Da im Salzstock Gorleben noch auf Jahre hin erforscht werden muß, ob die Unterwelt als Endlager hochradioaktiver Stoffe überhaupt geeignet ist (oder auch nicht), müssen noch über 2005 hinaus, so denn bis dahin die "Eignungsaussage" vorliegen sollte, die drei Zwischenlager in Ahaus, bei Gorleben und in Greifswald den hochbrisanten Atommüll horten und das, so ist es vorgesehen, auf die Dauer von 40 Jahren. Zwar steht seit der Vereinigung das Endlager Morsleben für Atom-Abfälle zur Verfügung - allerdings befristet bis Juni 2000.

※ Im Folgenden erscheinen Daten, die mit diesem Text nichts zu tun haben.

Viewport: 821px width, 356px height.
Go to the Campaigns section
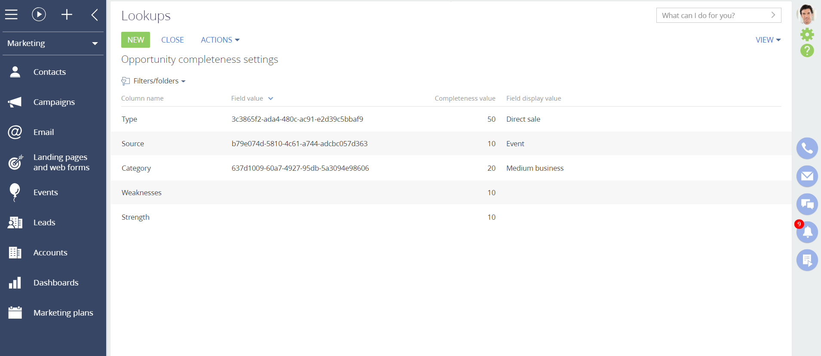click(x=54, y=102)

Den in Glaskokillen versiegelten Nuklearschrott bis zu 1200 Meter tief in Salzstöcken zu versenken, ist nicht unproblematisch: In Hohlräumen können gesättigte Salzlösungen wabern, sich über die Behälter ergießen, sie "irgendwann" zerfressen und die Radioaktivität entfesseln - eine Zeitbombe von kolossalem Kaliber.

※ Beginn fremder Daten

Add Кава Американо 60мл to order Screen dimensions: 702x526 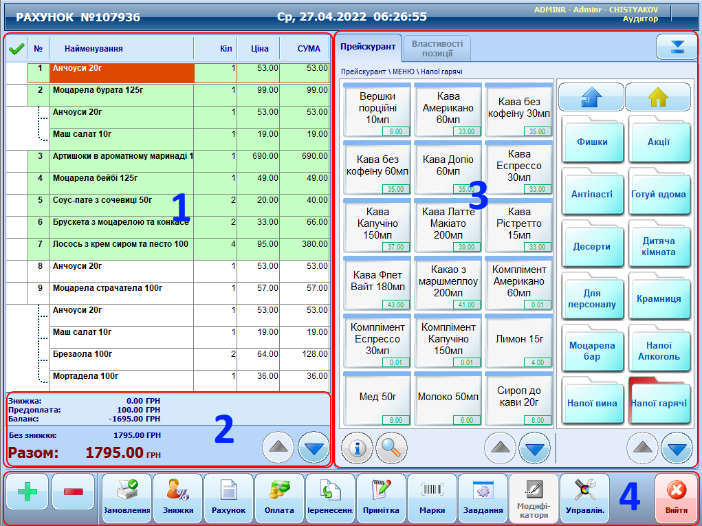(x=448, y=109)
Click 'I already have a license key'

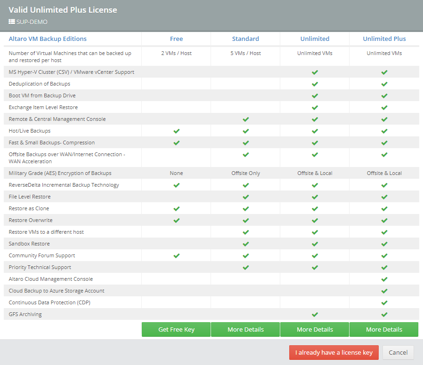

EU legt Quoten für C02 fest
Luxemburg (dpa). Die EU-Umweltminister haben die Quoten für die Treibhausgase der 15 Partnerländer festgesetzt. Einige müssen die Emission verringern, andere dürfen den Ausstoß erhöhen. Die Ergebnisse müssen bis 2012 erreicht werden. Basisjahr ist 1990. Insgesamt will die EU die Emissionen um acht Prozent kürzen. Die Quoten: Deutschland: minus 21 %; Großbritannien: minus 12,5 %; Frankreich: 0 %; Italien: minus 6,5 %; Niederlande: minus 6,0 %; Österreich: minus 13 %; Belgien: minus 7,5 %; Dänemark: minus 2,1 %; Luxemburg: minus 28 %; Finnland: 0 %; Griechenland: plus 25 %; Irland: plus 13 %; Portugal: plus 27 %; Spanien: plus 15 %; Schweden: plus 4 %.
(NRZ vom 18.6.1998)
Mögliche Lösungen, die in der Praxis überprüft werden müssen:
Unter dem Begriff "Regenerative Energien" versteht man Techniken der Umwandlung verschiedener Energieformen in Strom , die umweltverträglicher sein sollen als Energieumwandlungen in Kernkraftwerken und solchen, die fossile Brennstoffe nutzen.